In April 1976, The Rt. Hon. John G. Diefenbaker, the 13th Prime Minister of Canada (1957–1963), visited Our Lady of Wisdom School. He spoke to the staff and students and signed a copy of the Canadian Bill of Rights (one of his major accomplishments in office) which was framed and placed on a hallway wall. He shared with the children his hopes and dreams for Canada.
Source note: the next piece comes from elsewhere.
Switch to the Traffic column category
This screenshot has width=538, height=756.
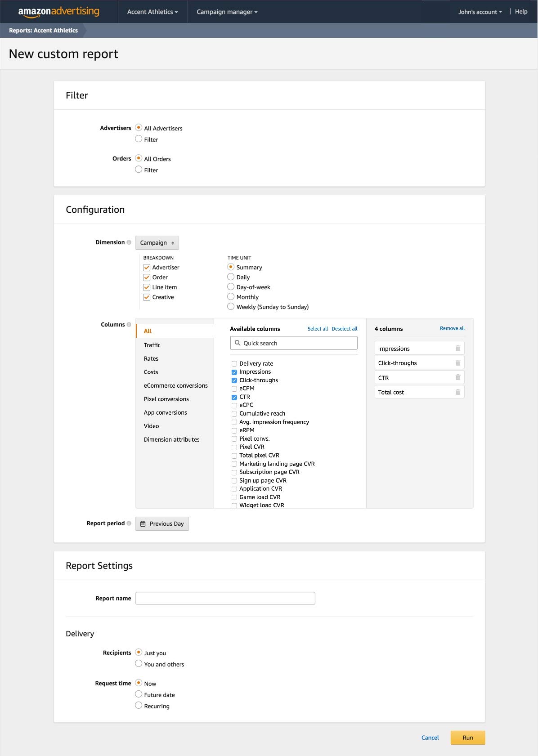click(152, 345)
===25th-anniversary celebration===

On May 7, 1999, Our Lady of Wisdom School celebrated its 25th year of operation (counted from the official naming ceremony for the school in 1974). The celebrant for the mass was Archbishop Marcel Gervais and Monsignor Leonard Lunney (Pastor, Divine Infant Parish). Speakers at the celebration included John Power (Principal), Brian Coburn (Mayor, Cumberland Township), Ron Larkin (Chairperson, Ottawa Carleton Catholic School Board), Philip Rocco (Director, Ottawa Carleton Catholic School Board) and Angela DiGiacomo (Chairperson, Our Lady of Wisdom School Council).

===Citizenship Court===

In 1996, Citizenship Court Judge Suzanne Pinel, held the swearing in of new Canadians at Our Lady of Wisdom School. Students were given an insight into the workings of the Citizenship Court.

==Church affiliation==

Our Lady of Wisdom School is affiliated with the Divine Infant Parish located at 6658 Bilberry Drive, Orleans, Ontario.